No more materialist [Democritus] in this than anyone sensible, than I or than MARX, for example. For FREUD I would not swear: who knows what seed of “stolen words” [Freud born in Moravia] may have sprouted in his soul, from a land where Kabbalah was walking. To all matter, much spirit is needed, and of its own kind, for otherwise where would it come from?

This is what FREUD felt, but not without the regret I spoke of earlier [to show sense, one must lose signification]. I therefore do not dislike certain symptoms at all, linked to the intolerable of Freudian truth. They confirm it, even to the point of seeming to gain force from me.

To borrow an irony of POINCARÉ on CANTOR, my discourse is not sterile, it engenders antinomy, and even better: it demonstrates it can sustain itself even from psychosis. Happier than FREUD — who, to approach its structure, had to resort to the wreckage of the memories of a deceased man — it is from a reprise of my own word that my SCHREBER is born (and even here bi-president, two-headed eagle).

Bad reading of my discourse, no doubt, but it is a good one: such is the case for all, in use. That an analysand arrives all animated to his session is enough for him to directly chain into his Oedipal material, as reports come back to me from all over.
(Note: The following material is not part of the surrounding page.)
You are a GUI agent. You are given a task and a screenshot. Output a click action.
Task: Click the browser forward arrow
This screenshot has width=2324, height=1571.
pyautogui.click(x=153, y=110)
Obviously my discourse does not always produce such happy rejections. To take it from the angle of “influence,” dear to university theses, this seems able to go quite far, especially regarding a whirlwind of semantophilia for which it would be held as a precedent with strong priority, which I would center around the “portmanteau word”…

One has been movalizing for a while beyond sight, and it is — alas — not without owing some of it to me. I neither console myself nor despair of it. It is less dishonoring for the analytic discourse than what happens with the formation of societies of that name. There, philistinism traditionally sets the tone, and the recent outbursts against the youth’s surges [May 68] do nothing but conform to it.

[52]What I denounce is that everything is good for the analysts of this lineage to dodge a challenge by which I hold they take existence, for it is a structural fact to determine them. The challenge, I denote it from abjection. It is known that the term absolute haunted knowledge [Hegel] and power [Louis XIV] — ridiculously, it must be said: there seemed, it seemed, hope remaining, that saints elsewhere represented. One must disillusion oneself. The analyst forfeits.

As for the love that surrealism would like words to bring about, does that mean it remains there? It is strange that what analysis demonstrates as hidden there has not made semblance spring forth.

To conclude — according to Fenouillard’s advice concerning the limit — I salute Henri-Rousselle, of whom, taking occasion here, I do not forget that he offers me a place for this game of saying-to-say, to make clinical demonstration.

Where better have I made it felt that the impossible-to-say is the measure of the real — in practice?

And date the thing: BELŒIL, July 14, 1972

BELŒIL where one can think that CHARLES I
— although not of my line — failed me, but not — let it be known —
COCO — necessarily “bel eye” — for inhabiting the neighboring inn, that is, the tricolor macaw who…
without having to explore its sex…
I had to classify as hetero, for it was said to be speaking.